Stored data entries
━━━━

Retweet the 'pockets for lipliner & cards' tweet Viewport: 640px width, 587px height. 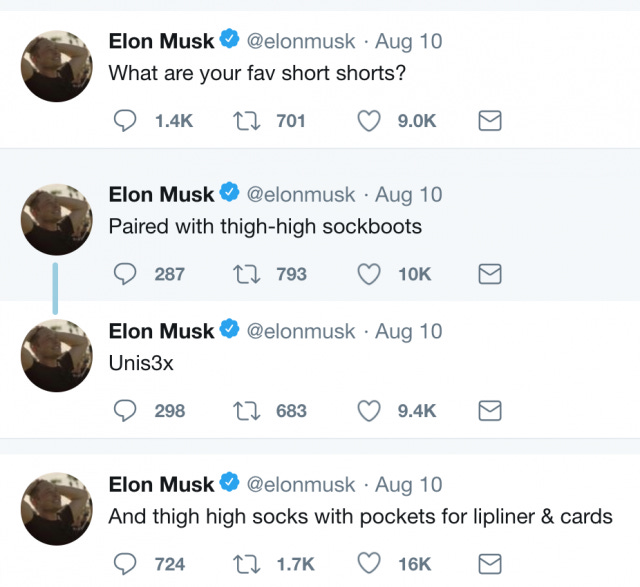[244, 565]
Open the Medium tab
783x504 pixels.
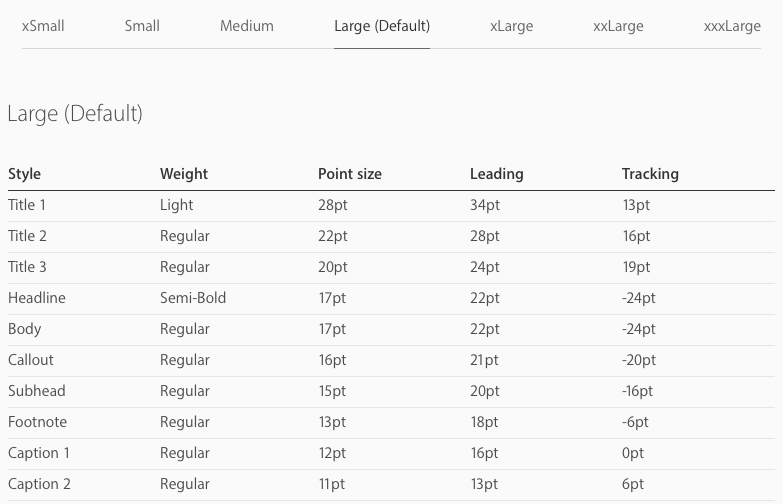[247, 26]
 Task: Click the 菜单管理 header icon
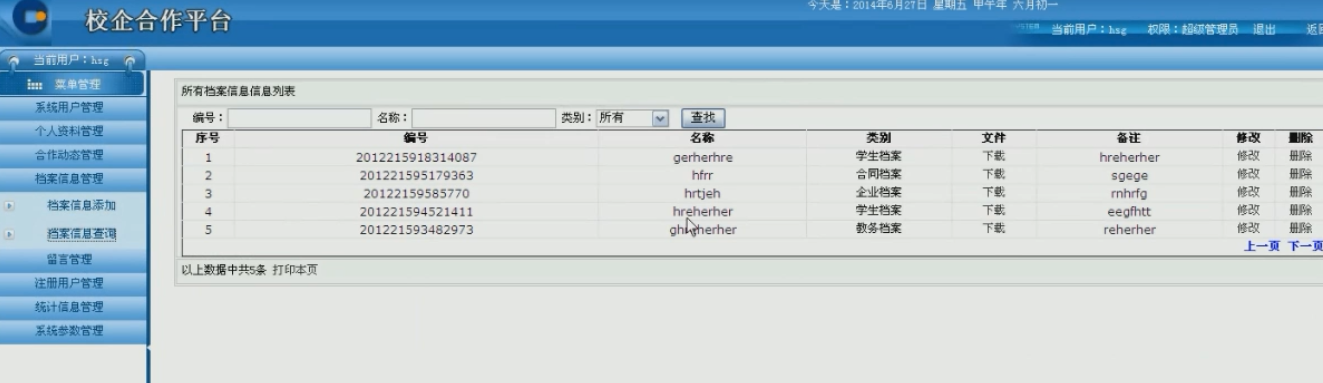click(35, 84)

━━━━

What is needed is an exact copy of the lines from the line with "Open the Medium tab" to the end of the data above, both included, without any pictures.

ANSWER SECTION:
Open the Medium tab
783x504 pixels.
[247, 26]
 Task: Click the 菜单管理 header icon
click(35, 84)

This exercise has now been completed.